Kemal Kılıçdaroğlu, Turkey’s main opposition leader and joint presidential candidate, spoke of his Alevi faith for the first time as part of a political campaign on Wednesday evening, in a video message calling on young first-time voters to move past sectarian divides.
“Remember, with a single vote, you will pull the country out of hurtful sectarian debates, and the quagmire that the Middle East has been transformed into,” the Republican People’s Party (CHP) leader said.
Kılıçdaroğlu’s video addressed one of the deepest rifts in Turkish society, between the two main Islamic traditions. While the Sunni majority has also faced hardship over the practice of their religion under the republic, the Alevi minority has been targeted extensively and subjected to massacres both under the Ottoman Empire and the republic.
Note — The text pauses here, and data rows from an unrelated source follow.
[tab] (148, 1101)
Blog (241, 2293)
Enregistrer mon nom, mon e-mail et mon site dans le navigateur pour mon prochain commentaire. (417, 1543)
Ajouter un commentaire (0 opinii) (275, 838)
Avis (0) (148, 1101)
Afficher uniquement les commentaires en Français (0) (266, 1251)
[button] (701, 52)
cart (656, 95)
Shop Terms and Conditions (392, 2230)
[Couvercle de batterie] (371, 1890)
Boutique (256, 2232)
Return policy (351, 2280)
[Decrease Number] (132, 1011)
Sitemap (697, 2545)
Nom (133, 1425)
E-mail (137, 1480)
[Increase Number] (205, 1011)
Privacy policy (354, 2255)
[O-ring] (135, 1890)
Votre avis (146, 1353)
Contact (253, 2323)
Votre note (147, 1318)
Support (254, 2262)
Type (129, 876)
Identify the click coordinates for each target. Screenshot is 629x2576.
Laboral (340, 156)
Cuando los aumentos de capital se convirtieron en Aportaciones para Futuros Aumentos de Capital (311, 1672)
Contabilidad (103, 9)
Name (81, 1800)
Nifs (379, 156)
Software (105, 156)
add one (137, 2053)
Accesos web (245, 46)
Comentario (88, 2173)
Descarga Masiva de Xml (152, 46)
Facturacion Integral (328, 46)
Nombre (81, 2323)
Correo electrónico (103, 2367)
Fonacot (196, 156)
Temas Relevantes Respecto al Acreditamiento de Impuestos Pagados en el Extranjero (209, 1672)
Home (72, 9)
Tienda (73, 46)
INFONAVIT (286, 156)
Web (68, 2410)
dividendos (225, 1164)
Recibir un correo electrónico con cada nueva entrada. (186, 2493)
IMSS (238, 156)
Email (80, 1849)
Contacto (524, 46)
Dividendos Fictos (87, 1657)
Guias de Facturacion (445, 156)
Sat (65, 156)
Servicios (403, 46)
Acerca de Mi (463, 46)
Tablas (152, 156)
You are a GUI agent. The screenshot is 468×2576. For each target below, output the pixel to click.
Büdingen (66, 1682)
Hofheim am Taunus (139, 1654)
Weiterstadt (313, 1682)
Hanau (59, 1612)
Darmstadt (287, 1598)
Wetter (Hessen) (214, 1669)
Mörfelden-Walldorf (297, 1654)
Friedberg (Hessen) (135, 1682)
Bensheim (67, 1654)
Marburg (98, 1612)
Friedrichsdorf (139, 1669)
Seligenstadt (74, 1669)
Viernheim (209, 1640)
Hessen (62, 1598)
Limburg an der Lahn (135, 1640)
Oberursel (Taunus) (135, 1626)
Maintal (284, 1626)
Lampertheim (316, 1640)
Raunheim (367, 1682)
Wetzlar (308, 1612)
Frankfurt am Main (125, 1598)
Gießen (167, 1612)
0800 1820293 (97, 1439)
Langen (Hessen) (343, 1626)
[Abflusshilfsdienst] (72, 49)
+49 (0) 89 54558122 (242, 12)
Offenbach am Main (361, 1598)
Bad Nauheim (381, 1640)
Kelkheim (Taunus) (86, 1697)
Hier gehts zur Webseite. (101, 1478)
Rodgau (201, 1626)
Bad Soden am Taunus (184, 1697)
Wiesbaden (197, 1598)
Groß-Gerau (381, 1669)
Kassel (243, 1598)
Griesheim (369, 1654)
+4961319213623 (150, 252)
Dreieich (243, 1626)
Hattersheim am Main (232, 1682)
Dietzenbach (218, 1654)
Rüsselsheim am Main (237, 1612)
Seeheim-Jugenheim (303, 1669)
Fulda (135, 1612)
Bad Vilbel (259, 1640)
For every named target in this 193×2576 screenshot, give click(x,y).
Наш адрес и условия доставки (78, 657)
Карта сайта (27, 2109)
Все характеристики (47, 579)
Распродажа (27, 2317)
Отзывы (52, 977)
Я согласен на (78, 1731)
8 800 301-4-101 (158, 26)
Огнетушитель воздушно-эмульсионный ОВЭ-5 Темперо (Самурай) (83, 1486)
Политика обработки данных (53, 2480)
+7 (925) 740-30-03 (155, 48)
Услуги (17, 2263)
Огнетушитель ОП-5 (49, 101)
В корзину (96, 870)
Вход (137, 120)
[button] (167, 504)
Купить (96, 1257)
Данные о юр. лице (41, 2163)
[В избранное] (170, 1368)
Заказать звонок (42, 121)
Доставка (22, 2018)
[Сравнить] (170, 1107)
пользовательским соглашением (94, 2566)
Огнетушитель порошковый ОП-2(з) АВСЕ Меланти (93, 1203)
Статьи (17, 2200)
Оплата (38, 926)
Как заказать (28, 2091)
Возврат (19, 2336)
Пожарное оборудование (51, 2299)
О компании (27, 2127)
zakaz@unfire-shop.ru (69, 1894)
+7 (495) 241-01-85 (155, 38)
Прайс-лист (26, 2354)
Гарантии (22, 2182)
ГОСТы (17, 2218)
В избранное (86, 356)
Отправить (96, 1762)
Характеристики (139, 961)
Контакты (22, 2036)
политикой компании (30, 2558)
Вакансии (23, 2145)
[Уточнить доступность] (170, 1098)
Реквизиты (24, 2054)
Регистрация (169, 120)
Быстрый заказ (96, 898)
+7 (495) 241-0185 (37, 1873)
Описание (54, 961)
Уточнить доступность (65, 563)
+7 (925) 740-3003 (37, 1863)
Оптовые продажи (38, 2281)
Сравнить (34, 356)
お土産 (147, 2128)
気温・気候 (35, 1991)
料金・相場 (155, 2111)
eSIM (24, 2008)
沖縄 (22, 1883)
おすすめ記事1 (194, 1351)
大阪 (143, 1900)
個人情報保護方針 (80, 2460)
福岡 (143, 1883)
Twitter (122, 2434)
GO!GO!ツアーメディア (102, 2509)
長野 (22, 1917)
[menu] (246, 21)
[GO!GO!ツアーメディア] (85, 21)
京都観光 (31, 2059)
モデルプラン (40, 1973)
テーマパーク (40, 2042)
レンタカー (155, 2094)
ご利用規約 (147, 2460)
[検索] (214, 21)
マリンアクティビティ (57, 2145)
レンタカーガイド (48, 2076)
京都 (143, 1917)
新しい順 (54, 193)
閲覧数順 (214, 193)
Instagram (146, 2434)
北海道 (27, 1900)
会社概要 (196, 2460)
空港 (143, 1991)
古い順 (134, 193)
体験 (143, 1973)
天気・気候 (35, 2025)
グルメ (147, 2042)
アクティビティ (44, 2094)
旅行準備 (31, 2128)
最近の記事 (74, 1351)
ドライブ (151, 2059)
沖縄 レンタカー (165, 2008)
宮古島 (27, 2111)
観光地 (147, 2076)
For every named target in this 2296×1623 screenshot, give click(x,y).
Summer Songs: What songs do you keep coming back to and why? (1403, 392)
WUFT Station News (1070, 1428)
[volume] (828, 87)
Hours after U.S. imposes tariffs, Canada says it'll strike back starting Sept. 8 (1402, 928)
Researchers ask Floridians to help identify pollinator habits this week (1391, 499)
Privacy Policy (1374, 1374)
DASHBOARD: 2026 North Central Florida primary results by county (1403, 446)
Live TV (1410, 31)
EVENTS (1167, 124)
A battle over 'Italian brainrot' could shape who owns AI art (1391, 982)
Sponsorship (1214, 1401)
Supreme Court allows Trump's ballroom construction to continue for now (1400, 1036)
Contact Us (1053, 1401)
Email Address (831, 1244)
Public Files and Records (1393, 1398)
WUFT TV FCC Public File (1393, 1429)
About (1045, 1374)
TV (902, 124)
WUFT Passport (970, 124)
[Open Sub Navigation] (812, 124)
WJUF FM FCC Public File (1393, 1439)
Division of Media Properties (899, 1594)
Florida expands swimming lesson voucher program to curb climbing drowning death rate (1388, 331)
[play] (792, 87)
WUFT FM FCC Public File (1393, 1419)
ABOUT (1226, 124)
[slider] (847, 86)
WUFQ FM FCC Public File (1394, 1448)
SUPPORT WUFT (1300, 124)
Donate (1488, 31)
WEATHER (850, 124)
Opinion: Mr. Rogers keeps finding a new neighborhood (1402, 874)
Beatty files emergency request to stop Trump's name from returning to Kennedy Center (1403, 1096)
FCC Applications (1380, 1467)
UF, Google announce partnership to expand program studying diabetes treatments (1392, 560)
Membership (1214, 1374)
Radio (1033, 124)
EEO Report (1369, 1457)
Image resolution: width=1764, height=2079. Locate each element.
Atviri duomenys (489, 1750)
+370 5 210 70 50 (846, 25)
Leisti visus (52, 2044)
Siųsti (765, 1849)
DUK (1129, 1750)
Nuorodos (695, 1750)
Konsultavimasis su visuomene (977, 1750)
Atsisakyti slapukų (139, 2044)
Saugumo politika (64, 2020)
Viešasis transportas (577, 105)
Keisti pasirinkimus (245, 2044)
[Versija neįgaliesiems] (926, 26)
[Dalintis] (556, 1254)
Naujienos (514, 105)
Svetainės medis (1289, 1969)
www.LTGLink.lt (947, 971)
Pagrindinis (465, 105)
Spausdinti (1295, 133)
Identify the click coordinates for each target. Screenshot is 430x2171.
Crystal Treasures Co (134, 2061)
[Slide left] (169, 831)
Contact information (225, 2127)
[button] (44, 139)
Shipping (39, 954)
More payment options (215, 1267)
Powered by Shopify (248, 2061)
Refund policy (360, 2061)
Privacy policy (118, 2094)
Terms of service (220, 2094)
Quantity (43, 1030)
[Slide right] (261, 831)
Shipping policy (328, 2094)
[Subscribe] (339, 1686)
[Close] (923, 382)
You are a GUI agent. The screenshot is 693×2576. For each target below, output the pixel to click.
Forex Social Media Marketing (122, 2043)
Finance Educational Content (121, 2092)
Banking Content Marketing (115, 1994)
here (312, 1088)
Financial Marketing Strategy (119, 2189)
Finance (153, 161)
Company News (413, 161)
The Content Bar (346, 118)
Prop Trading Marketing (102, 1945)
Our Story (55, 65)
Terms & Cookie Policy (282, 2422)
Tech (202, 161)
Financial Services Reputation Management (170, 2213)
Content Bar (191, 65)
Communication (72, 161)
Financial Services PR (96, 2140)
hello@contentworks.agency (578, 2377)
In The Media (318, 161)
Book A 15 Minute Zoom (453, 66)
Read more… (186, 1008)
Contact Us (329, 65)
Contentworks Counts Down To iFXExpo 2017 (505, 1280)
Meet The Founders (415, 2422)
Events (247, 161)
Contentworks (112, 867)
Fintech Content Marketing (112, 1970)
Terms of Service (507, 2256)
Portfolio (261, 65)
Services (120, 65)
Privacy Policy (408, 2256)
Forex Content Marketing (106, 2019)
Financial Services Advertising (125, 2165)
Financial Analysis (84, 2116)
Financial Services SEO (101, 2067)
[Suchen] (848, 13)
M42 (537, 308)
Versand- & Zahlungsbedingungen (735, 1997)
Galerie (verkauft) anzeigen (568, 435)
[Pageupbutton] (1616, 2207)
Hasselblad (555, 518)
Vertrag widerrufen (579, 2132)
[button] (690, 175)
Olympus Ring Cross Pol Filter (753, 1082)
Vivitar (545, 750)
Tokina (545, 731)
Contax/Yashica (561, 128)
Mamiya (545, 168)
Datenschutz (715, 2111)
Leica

Kılıçdaroğlu himself has been targeted by President Recep Tayyip Erdoğan, who cited his rival’s faith in various rallies to booing crowds.
“I am an Alevi, a sincere Muslim who grew up with faith in God, Muhammed and Ali,” Kılıçdaroğlu said in the video. “I was born in a poor house, away from everything in this beautiful country … I studied thanks to the opportunities the republic gives us, I had a profession and started my family. Identity makes us who we are. We must of course uphold them with pride. We cannot choose our identities, we are born with them … but there are more important things we can choose in life.”
“We can choose to be good people, to be honest and ethical, to have a conscience, to be virtuous and just,” he continued. “We can choose to live a better life, in a free and prosperous country. Our choices can transform society rapidly.”
The opposition leader, often lauded for his uniting approach to Turkey’s fragmented mainstream political landscape, urged young voters to start talking about “how we come together and our common dreams, instead of divisions and differences”.
Interior Minister Süleyman Soylu said Kılıçdaroğlu “had not spoken of this before”. “Why does he start now?” the minister asked.
Soylu said Justice and Development Party (AKP) governments had launched “infrastructure related to Alevi-Bektaşi community” and started construction on many Cemevis. However, the Alevi community’s main demand, the recognition of their Cemevi as houses of worship, has remained unmet under two decades of the AKP in power.
“The presidential candidate scratching at ethnic and sectarian sensibilities to get them to bleed is an example of severe irresponsibility,” said Devlet Bahçeli, leader of the far-right Nationalist Movement Party (MHP) and the smaller partner in the ruling coalition. MHP cadres have been involved in past attacks against Alevis throughout the country.
Bahçeli also accused Kılıçdaroğlu of “speaking in the tongue of the PKK”, or the Kurdistan Workers’ Party. Government officials and pro-government media have made similar accusations since the opposition leader announced his presidential run, which Kılıçdaroğlu addressed in a previous video entitled “Kurds”, denouncing the criminalisation of the Kurdish people and their wholesale portrayal as “terrorists”.
Meanwhile, jailed Kurdish politician Selahattin Demirtaş, who also ran for president in 2014 and 2018, the latter from his prison cell, said Kılıçdaroğlu’s message was “beautiful”.
“Everybody should watch this with their heart,” Demirtaş said in a tweet message relayed by his lawyers. “It is possible to live on these lands without discrimination, in equality and peace, as siblings. I congratulate Mr Kılıçdaroğlu and wholeheartedly support his beautiful message.”